_Work instruction_: From the material below, copy out each line with the word "agent" in it.

____

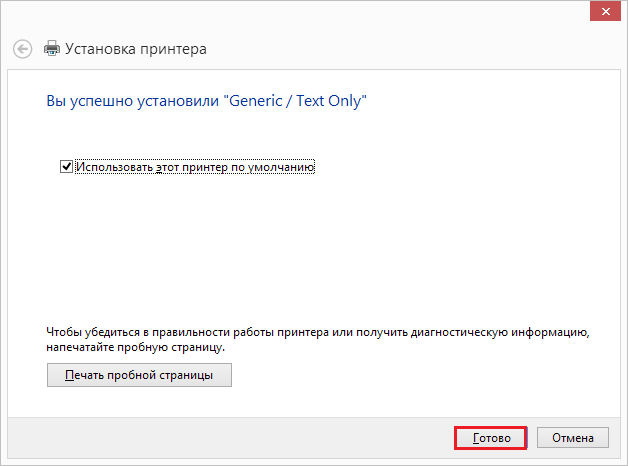Click the 'Использовать этот принтер по умолчанию' label
The image size is (628, 466).
195,167
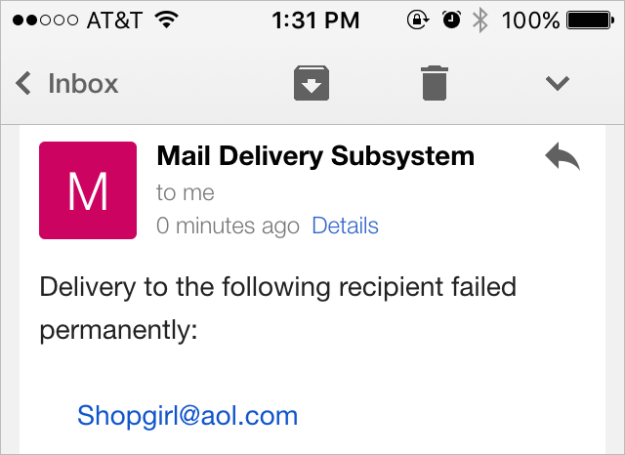
Task: Tap the archive icon in toolbar
Action: pyautogui.click(x=311, y=83)
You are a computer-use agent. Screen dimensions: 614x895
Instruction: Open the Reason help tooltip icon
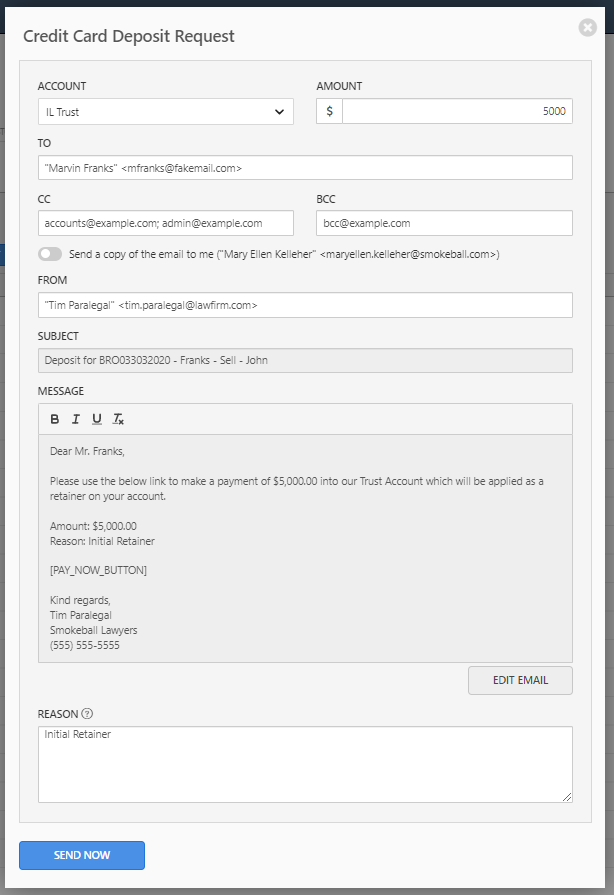[87, 713]
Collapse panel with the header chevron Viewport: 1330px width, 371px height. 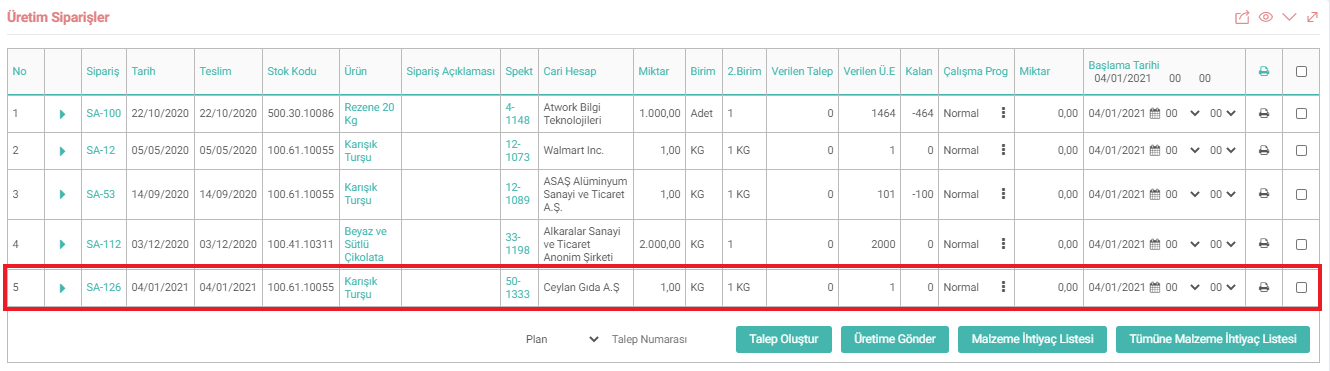coord(1289,17)
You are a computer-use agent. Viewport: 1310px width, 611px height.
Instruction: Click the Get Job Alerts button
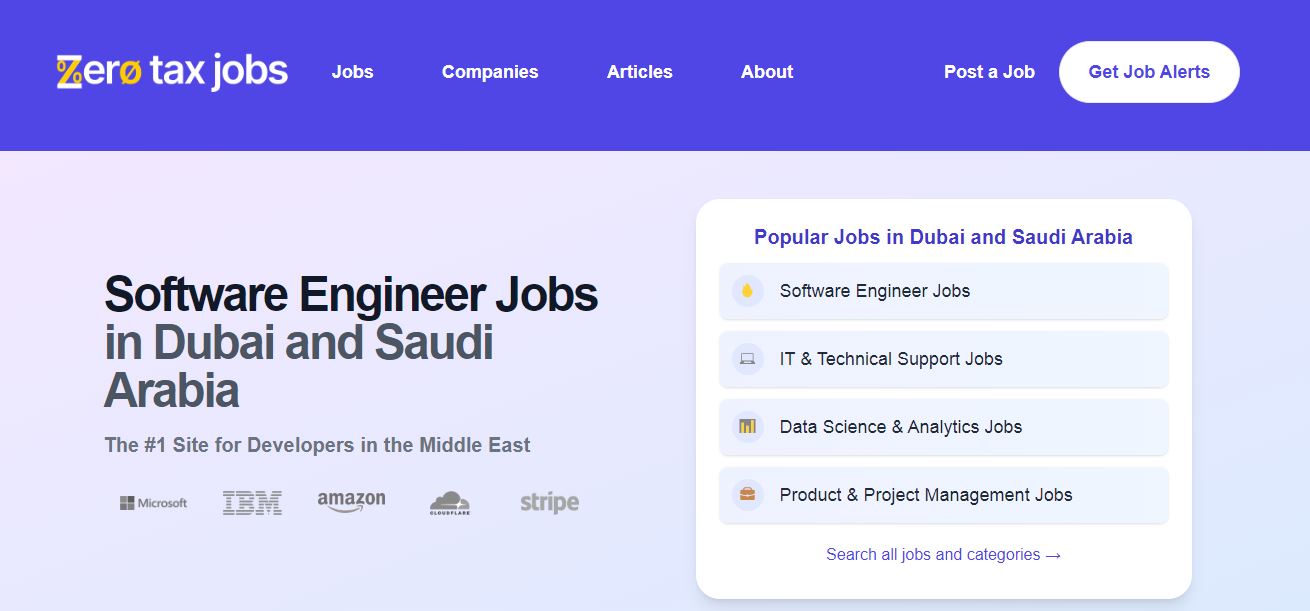click(x=1149, y=72)
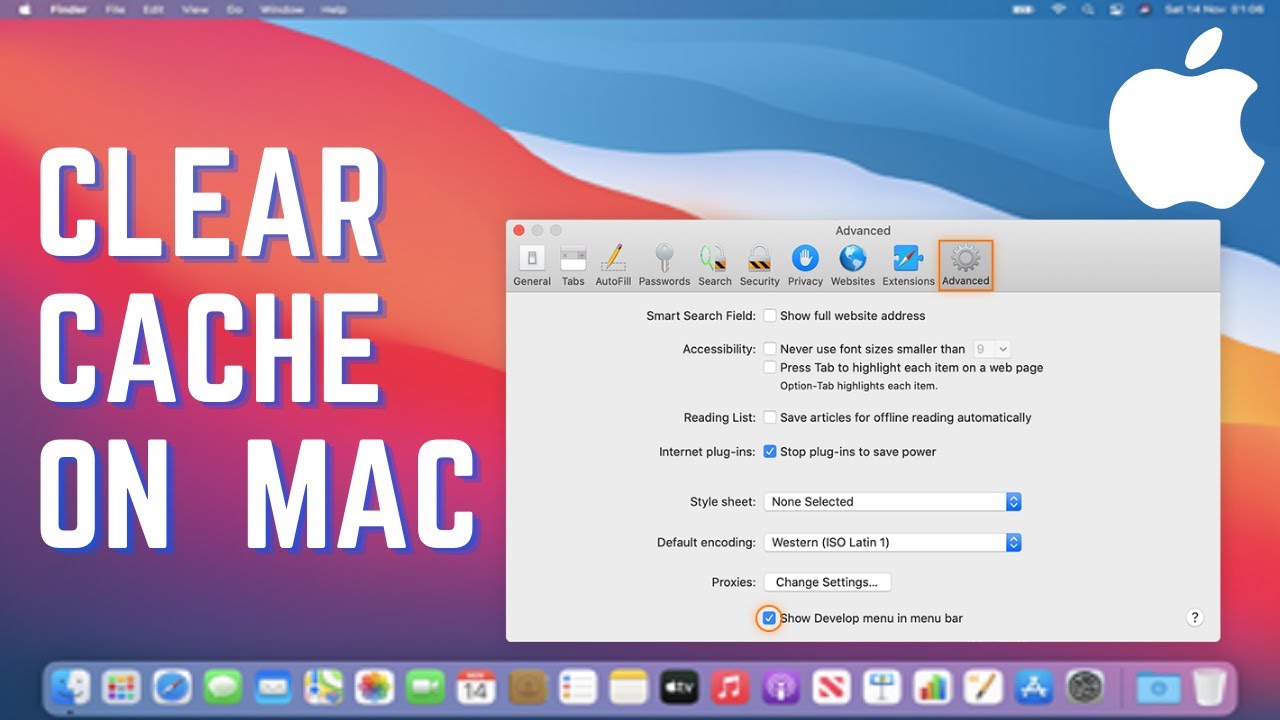
Task: Click the Change Settings button for Proxies
Action: [827, 582]
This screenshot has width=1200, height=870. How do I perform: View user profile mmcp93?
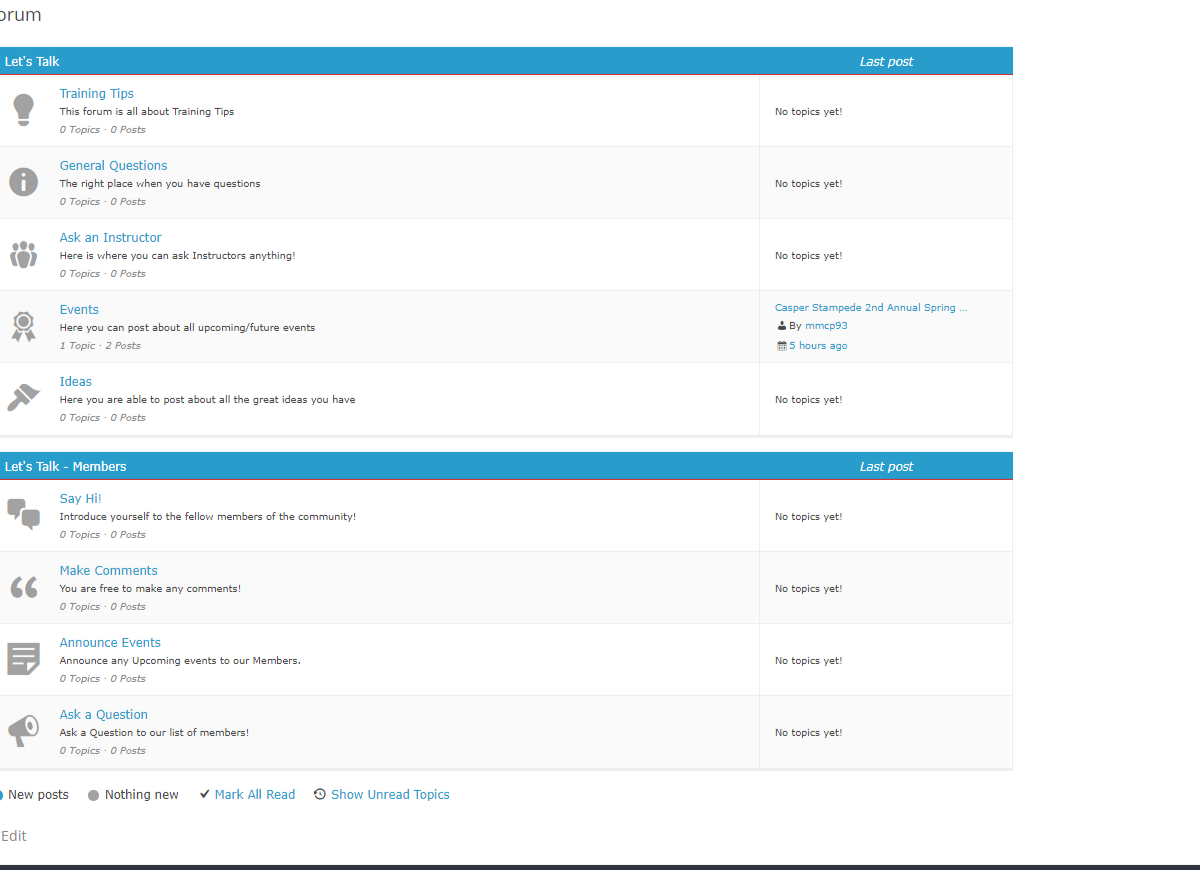pyautogui.click(x=826, y=326)
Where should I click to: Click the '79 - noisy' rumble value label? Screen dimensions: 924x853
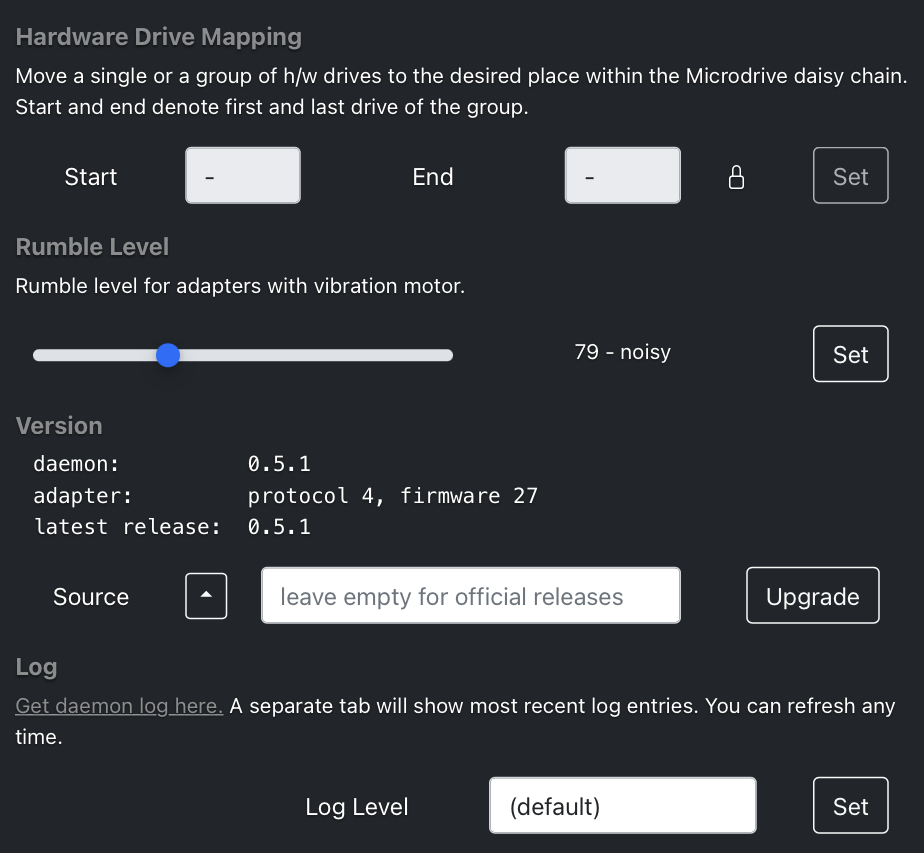tap(622, 352)
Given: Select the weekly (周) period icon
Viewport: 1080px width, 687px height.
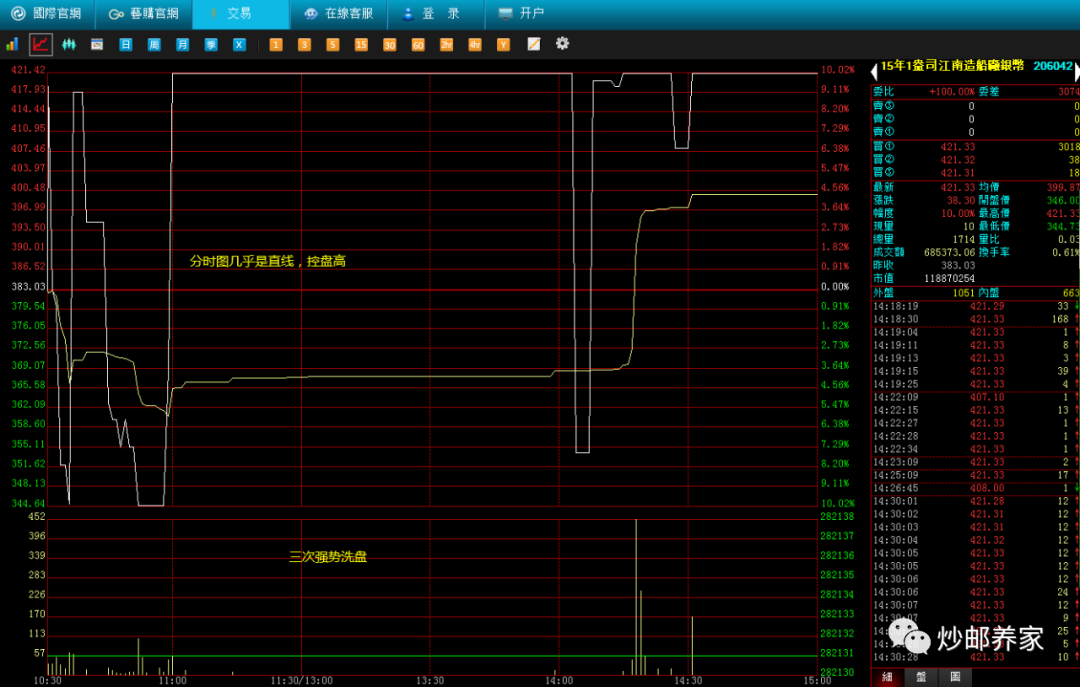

____

_Answer section_:
You are a computer-use agent. Screen dimensions: 614x895
You are a computer-use agent. Viewport: 1310px width, 611px height.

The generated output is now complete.